### EXCERPTED PASSAGE
# SUBMISSION FOR DATA ENGINEERING CODING ROUND - TOPOS
  
*Author: Ajinkya Sheth  
University of Washington, Seattle  
ajinkya@uw.edu*

#### Rubric
Topos is using AI to develop a holistic understanding of location. We are looking for engineers who are curious and creative in the way they approach data. Assignment tests your ability to move from an open-ended prompt to a result that illuminates a facet (or facets) of the data that you find intriguing. We will be reviewing your work to understand the way you approach problems generally, the way you write code, and your creativity working with data.

#### Prompt
The goal of this assignment is to demonstrate your ability to capture unconventional datasets, clean and store them.

Write a scraper in either python or NodeJS to collect data from Wikipedia about the top cities in the United States. The fields you collect, as well as the volume of data is up to you, but ideally you add additional data beyond the initial table, such as data found on the individual city pages, or other sources of your choice. The final format should be a CSV file that is ready to be uploaded to a BigQuery table. Please read Bigquery’s Manual to prepare your CSV in the right format. Intermediary steps, environments or processes necessary to run the scraper should be documented in code as well as a Readme.md and hosted on github in a repo devoted to this assignment


In [1]:
import requests
from bs4 import BeautifulSoup
import pandas as pd
import urllib.request

## 1. Introduction
This web-scraper is my submission to Topos coding round for the Data Engineering Internship.  
It fetches the population data of top 314 U.S. Cities from Wikipedia.  
To be specific, from the below link:  
https://en.wikipedia.org/wiki/List_of_United_States_cities_by_population

Additionally, it fetches the historical population trend from each of the top 314 cities by scraping the sub-links from the above url.  

There are some cities (for example: Anaheim, California) where the historical population is not present in the Wikipedia webpage. In such cases, the program will notify the user.  

Ultimately, we get two tables:  
1. cities_main which contains population of top 314 cities
2. cities_hist which contains historical population trend of top 314 cities


## 2. cities_main table
Fetches the data from https://en.wikipedia.org/wiki/List_of_United_States_cities_by_population  
Snapshot below:  

![alt text](main.png "List of cities by population")

### 2.1 Set-up BeautifulSoup

In [2]:
url = 'https://en.wikipedia.org/wiki/List_of_United_States_cities_by_population'
domain='https://en.wikipedia.org'
req = urllib.request.urlopen(url)
article = req.read().decode()

# Load article, turn into soup and get the <table>s.
soup = BeautifulSoup(article, 'html.parser')
tables = soup.find_all('table', class_='wikitable sortable')

### EXERCISE INSTRUCTIONS
In the scraper submission above, which city is given as an example of one whose Wikipedia page lacks historical population data?

### PROVIDED MATERIAL
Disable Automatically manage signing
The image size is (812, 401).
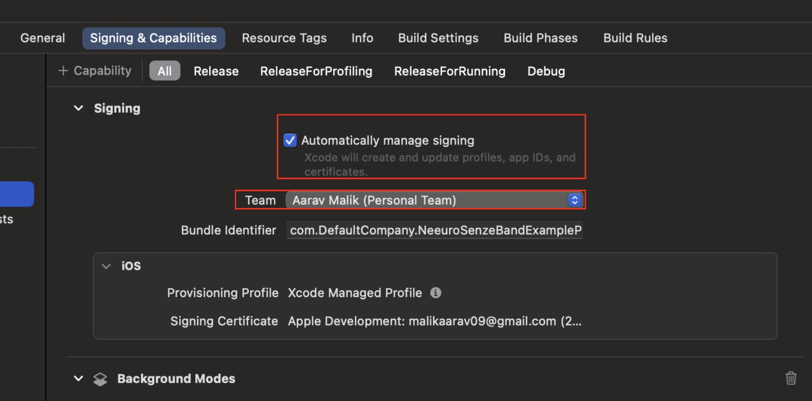[x=290, y=140]
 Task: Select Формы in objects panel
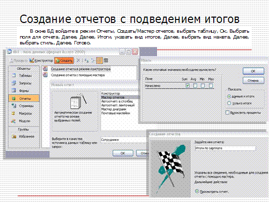(23, 91)
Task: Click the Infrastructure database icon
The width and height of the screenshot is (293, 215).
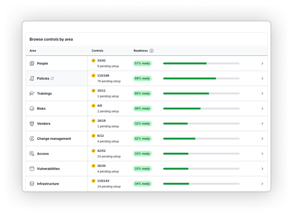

### EXERCISE SOLUTION
Anaheim, California